This study aims to serve as a first insight into the behaviour of PFAS during RBF by answering the following questions: (i) Which PFAS compounds are present in various RBF sites along the Danube?, (ii) How are these substances distributed in space?, and, (iii) At which levels do these substances occur compared to two pharmaceuticals and various chemical parameters? In addition to that, this study examines the effect of sorption on PFAS transport.

2 Material and methods

2.1 Study area

Four transects along the Danube River were selected for monitoring (Fig. 1). Site A is in Vienna, Austria, on the Danube Island, while the rest are on two islands north and south of Budapest, Hungary. Site B1 and B2 are on Szentendre Island, while Site B3 is on Csepel Island. Sites A, B1, and B2 were selected due to the existence of monitoring wells in the transect and in the background water.
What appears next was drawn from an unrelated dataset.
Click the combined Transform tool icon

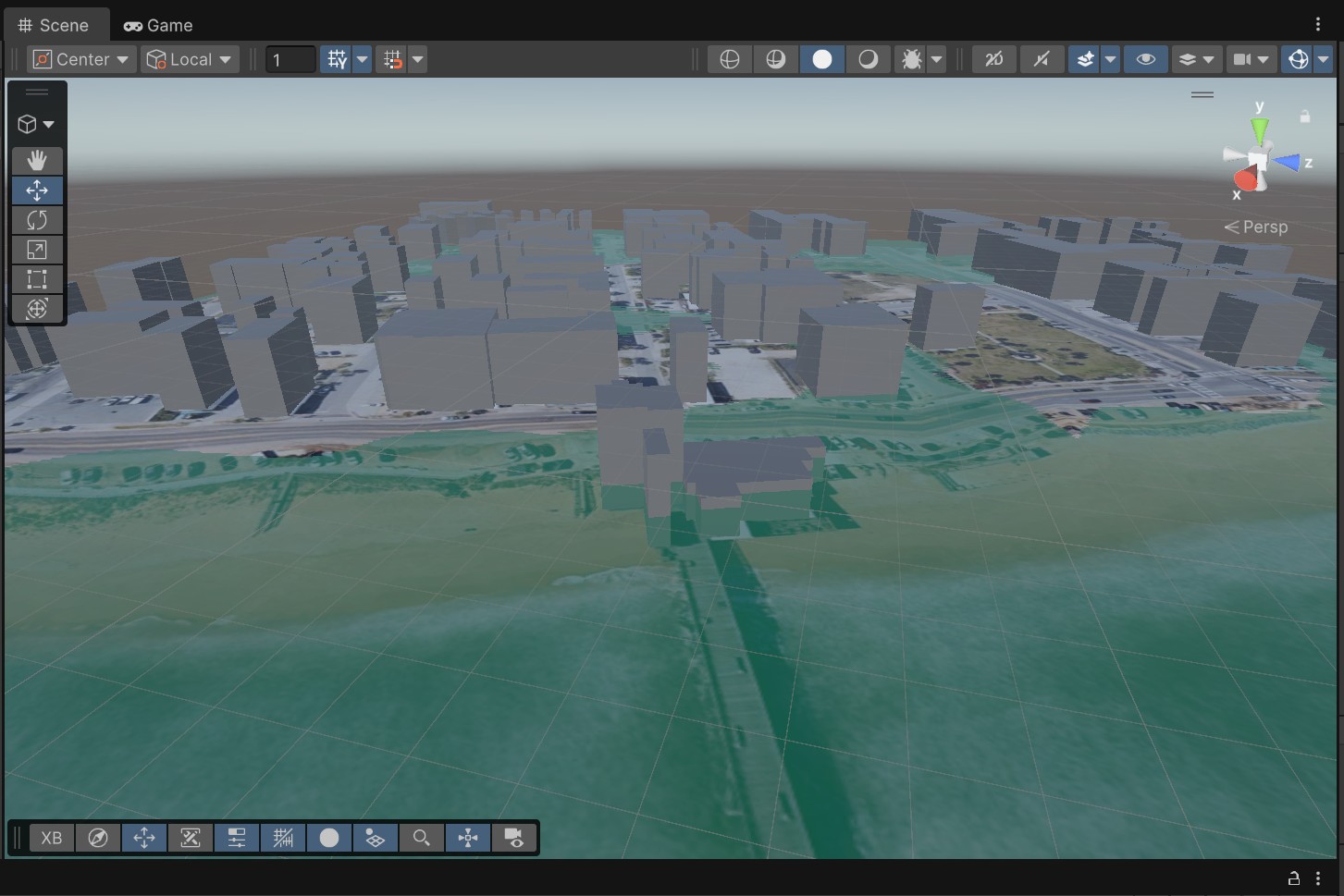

The groundwater flow is perpendicular to the Danube going inland via different transport routes due to soil heterogeneity.

Fig. 1
figure 1

Map showing the location of the transects where PFAS were monitored, data downloaded from http://tapiquen-sig.jimdo.com and https://www.hydrosheds.org/products

2.1.1 Site A

Site A is characterised by a steady water level in the Danube River due to a dam located 7.5 km downstream of the transect. Furthermore, almost 97% of the banks are clogged, which means most of the water infiltrates from the bottom of the river (Blaschke et al. 2003). The site consists of three monitoring wells with varying distances from 1 up to 30 m away from the riverbank.

2.1.2 Site B1

Site B1 is located on the western side of Szentendre Island. It consists of a horizontal production well which is part of large well group used for drinking water extraction, and three monitoring wells with distances between 15 and 130 m away from the riverbank. The PW is located 56 m away from the riverbank. The water level in the Danube River is very dynamic. There is no evidence of clogging in the riverbank (Nagy-Kovács et al. 2019).

2.1.3 Site B2

Site B2 is on the eastern side of Szentendre Island. It consists of a horizontal production well and five monitoring wells with distances between 5 and 400 m from the riverbank. The PW is located 215 m away from the riverbank. Like Site B1, the water level is also dynamic and the riverbank is not clogged. Danube water was not sampled at this site and results from Site B1 were considered having the same Danube water as at Site B2.

2.1.4 Site B3

Site B3 consists of 30 horizontal production wells. Three of these wells were sampled and then a composite sample was prepared to ensure representative results for larger part of the site. There are no monitoring wells in the area. This site was selected because of a wastewater treatment plant (WWTP) upstream, enabling studying the effects of WWTPs on PFAS concentration in river and groundwater. The transport distance between the riverbank and productions wells is around 90 m.

2.2 Sampling protocol

At Sites B1–B3, samples were taken bimonthly for 1 year between May 2022 and May 2023, while at Site A sampling started six months earlier and samples were collected monthly until March 2022 and then collected bimonthly until March 2023. Samples were collected from the Danube River and the groundwater. Grab samples were taken from the river from approximately 30 cm below the surface using an extension pole with bottle holder. Before groundwater sampling, at least three times the volume of the monitoring well was pumped and discarded to ensure a fresh sample. To do so, a submerged pump was used. The connecting tubes of the pump were made of polypropylene to avoid the risk of sorption to the material. Standard parameters (EC, T, pH and dissolved oxygen (DO)) were measured at each sampling point using a WTW Multi-parameter portable meter. The sample bottles were rinsed three times with sample water before filling. At each site, the samples were collected within one day, starting from the furthest monitoring well from the riverbank and moving towards the Danube River, as the Danube River was assumed to have the highest PFAS concentrations. In between monitoring points, the equipment was flushed with distilled water. For PFAS assays, 1 L bottles made of polypropylene were used for collecting the samples. For chemical assays, 100 ml glass bottles were used: total organic carbon (TOC), Nitrate (NO3), Chloride (Cl) and pharmaceutical analysis (Carbamazepine and Diclofenac). The latter was only performed at the sampling Site A.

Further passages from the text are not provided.